+++ STUDY MATERIAL

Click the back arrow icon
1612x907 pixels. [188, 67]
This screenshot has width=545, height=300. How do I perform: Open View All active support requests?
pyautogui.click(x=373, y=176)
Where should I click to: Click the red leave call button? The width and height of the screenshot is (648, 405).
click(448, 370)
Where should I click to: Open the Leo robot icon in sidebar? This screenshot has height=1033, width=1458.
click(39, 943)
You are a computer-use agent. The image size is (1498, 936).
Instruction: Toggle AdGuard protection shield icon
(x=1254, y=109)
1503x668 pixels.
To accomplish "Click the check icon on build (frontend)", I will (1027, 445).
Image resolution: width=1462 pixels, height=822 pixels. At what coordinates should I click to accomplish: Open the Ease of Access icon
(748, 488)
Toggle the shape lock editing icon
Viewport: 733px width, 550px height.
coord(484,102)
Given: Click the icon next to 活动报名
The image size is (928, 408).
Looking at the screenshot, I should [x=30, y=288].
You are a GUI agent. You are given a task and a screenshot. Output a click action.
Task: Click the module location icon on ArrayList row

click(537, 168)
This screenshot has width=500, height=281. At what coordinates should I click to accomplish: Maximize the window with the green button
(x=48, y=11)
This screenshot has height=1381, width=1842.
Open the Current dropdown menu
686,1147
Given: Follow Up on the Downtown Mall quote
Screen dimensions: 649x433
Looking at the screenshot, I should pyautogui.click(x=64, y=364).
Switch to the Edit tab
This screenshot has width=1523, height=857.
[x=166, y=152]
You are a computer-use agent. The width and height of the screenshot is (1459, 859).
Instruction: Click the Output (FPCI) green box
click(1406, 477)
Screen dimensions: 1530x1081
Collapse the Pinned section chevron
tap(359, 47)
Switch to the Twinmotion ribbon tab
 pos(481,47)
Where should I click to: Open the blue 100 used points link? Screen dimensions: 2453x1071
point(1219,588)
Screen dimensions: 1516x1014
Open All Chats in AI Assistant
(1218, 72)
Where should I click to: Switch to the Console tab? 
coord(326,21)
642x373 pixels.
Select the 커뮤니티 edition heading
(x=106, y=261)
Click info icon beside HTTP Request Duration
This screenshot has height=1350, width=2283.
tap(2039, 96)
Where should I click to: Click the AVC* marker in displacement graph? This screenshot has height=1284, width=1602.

++++++

TRY IT.
Write out exactly the lines above from the line with "The image size is (928, 408)." through the line with "This screenshot has height=1381, width=1842.", both of them included, and leave out all other lines.

ANSWER AREA.
The image size is (928, 408).
Looking at the screenshot, I should [x=30, y=288].
You are a GUI agent. You are given a task and a screenshot. Output a click action.
Task: Click the module location icon on ArrayList row

click(537, 168)
This screenshot has width=500, height=281. At what coordinates should I click to accomplish: Maximize the window with the green button
(x=48, y=11)
This screenshot has height=1381, width=1842.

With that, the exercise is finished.